Army e-mail consolidation first step in enterprise efforts

Over the next two years the Army will consolidate the various e-mail accounts for nearly 250,000 users, the first step in creating enterprise-wide e-mail services.

Over the next two years the Army will consolidate the various e-mail accounts for nearly 250,000 users in a move toward creating a managed, enterprise-wide e-mail, calendar and messaging system that could eventually serve all of the Defense Department.

The draft request for proposals posted March 5 tentatively puts a $243 million price tag on the migration and management services contract and sets an initial timeline to begin migrating accounts in November and finish by April 2012. The draft also invites potential bidders to partner with the Defense Information Systems Agency to develop the system, to be built on Microsoft Exchange 2010, according to Army procurement documents.


More on Army enterprise e-mail efforts:

Army explores commercially managed enterprise e-mail

Nothing like a challenge


The roughly 250,000 accounts in question are only a fraction of the Army’s 950,000 users.
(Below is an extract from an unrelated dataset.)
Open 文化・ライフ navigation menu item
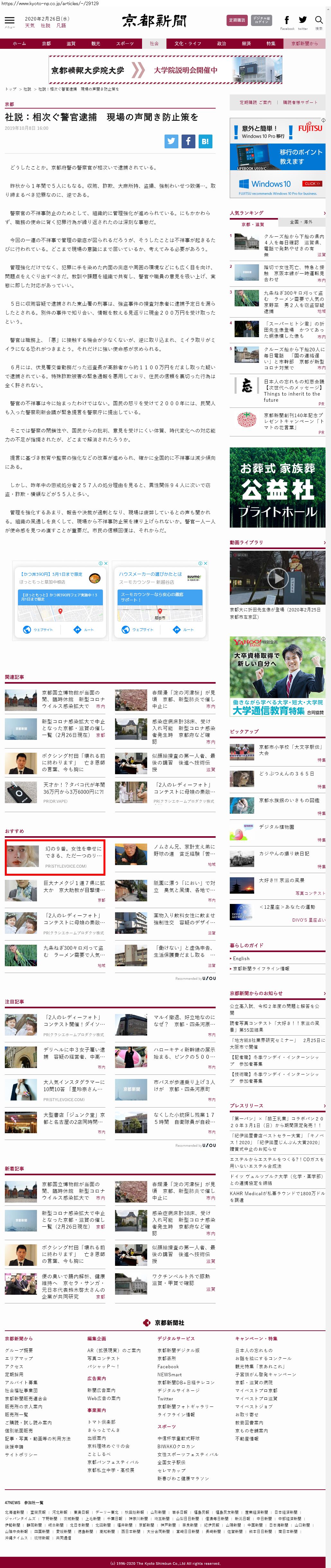 pos(187,44)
It’s a plan that has long been championed by Army Chief Information Officer Lt. Gen. Jeffrey Sorenson, who is spearheading the effort as part of the Army’s Global Network Enterprise Construct (GNEC). GNEC is a major, ongoing information technology consolidation project designed to streamline military communications.
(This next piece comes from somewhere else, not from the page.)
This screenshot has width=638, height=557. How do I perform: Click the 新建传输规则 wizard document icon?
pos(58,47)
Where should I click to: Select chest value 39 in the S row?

“This RFI outlines the strategy for enterprise e-mail, and they’ve been working this for awhile. The Army is taking the DOD lead on this,” said Warren Suss, president of Suss Consulting.

In the future, an enterprise e-mail account could allow service members to log on to a single account from virtually anywhere. According to a concept of operations document, it would foster communication across DOD, from Washington to the tactical edge as well as virtual teams that could work together from opposite sides of the globe.
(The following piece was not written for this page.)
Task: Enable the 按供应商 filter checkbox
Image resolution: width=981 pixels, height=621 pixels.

But the challenges for enterprise e-mail are numerous, beginning with the 15 separate Active Directory “forests” that house the data and networks and facilitate e-mail communications across several hundred sites worldwide. The current system is not always functional when mobile and there is no enterprise-level overview of availability. The new system would need to also reconcile the several e-mail addresses some service members already have as well as the existing two million Army Knowledge Online and Defense Knowledge Online users’ information and capabilities.

And then there are the transition challenges associated with Base Realignment and Closure (BRAC), which is under way relocating thousands of Army personnel, including those from Army Forces Command, Army Materiel Command and Transportation Command, all scheduled to move in the second quarter of this year.

Lt. Col. Peter Barclay, Army CIO/G-6 Advanced Technology Directorate, acknowledged in August 2009 that the enterprise e-mail service would not be ready in time for many BRAC-related moves, meaning users will have to migrate e-mail accounts when they move and again when the new system becomes fully available.

But the Army estimates the move will save millions of dollars and slash the current operating cost of $400 million a year, as well as improve mission efficiency and reduce cyber threats that loom over the current network’s multiple points of entry.

“This is a step in the direction of enterprise infrastructure that has been talked about by [DOD CIO] Dave Wennergren, [Vice Chairman of the Joint Chiefs of Staff] Gen. James Cartwright and Lt. Gen. Sorenson,” Suss said. “There is some uncertainty and risk that add a wrinkle here, particularly in the competition between the commercial sector and DISA, but we’ll have to wait and see.”